* _AIM OF THE EXERCISE_
Lines from the top of the entries through the line that has "Given: Tap minus on the ホールド stepper" must be duplicated exactly, and no others.
******
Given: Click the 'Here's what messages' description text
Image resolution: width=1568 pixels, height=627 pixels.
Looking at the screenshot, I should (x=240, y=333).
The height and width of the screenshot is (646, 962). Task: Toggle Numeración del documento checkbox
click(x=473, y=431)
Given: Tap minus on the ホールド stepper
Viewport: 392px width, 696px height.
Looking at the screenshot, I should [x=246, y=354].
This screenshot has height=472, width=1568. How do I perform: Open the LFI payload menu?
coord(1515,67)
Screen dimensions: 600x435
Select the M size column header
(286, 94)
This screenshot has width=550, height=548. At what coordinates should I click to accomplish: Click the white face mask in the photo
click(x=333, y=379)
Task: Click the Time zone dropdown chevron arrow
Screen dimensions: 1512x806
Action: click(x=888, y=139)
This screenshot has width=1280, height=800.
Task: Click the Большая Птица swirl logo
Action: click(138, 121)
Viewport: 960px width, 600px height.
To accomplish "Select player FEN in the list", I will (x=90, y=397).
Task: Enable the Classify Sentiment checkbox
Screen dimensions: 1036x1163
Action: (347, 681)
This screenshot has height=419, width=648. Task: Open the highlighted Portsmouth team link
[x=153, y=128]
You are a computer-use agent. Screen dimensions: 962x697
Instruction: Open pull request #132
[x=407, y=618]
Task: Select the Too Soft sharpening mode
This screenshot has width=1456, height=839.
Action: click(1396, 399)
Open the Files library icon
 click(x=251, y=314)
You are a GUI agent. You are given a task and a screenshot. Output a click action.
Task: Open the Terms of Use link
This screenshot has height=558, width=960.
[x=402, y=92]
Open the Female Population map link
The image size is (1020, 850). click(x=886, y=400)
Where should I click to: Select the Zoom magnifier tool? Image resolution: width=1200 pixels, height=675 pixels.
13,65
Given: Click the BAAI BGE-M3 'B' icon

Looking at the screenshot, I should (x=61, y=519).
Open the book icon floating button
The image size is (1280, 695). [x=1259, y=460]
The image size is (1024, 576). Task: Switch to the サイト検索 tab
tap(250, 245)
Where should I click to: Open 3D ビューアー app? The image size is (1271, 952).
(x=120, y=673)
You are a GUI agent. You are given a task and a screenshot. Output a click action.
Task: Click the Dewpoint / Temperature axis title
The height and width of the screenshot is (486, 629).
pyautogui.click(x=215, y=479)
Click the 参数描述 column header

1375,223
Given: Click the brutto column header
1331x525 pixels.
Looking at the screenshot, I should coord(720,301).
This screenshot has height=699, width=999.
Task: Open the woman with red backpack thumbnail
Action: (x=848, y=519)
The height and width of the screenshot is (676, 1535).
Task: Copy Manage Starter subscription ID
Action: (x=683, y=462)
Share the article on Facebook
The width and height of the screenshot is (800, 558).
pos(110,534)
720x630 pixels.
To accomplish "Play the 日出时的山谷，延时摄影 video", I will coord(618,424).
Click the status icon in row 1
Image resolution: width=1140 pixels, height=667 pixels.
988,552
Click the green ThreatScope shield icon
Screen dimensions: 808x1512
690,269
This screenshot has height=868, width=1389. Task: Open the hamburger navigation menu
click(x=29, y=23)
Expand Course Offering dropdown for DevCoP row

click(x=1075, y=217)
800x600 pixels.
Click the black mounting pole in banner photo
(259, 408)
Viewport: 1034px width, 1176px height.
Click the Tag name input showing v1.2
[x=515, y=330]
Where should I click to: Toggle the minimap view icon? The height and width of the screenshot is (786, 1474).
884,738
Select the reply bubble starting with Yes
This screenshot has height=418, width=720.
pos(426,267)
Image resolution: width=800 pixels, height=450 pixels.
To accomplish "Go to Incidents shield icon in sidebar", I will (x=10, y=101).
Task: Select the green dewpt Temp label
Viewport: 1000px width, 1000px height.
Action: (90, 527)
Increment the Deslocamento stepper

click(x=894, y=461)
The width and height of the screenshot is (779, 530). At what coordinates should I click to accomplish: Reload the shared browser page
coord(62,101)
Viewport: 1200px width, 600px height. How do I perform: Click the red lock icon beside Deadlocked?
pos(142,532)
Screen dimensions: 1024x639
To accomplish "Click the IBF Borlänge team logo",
******
* _TASK SOLUTION_
Given: Click the 'Here's what messages' description text
Image resolution: width=1568 pixels, height=627 pixels.
Looking at the screenshot, I should (x=240, y=333).
The height and width of the screenshot is (646, 962). Task: Toggle Numeración del documento checkbox
click(x=473, y=431)
Given: Tap minus on the ホールド stepper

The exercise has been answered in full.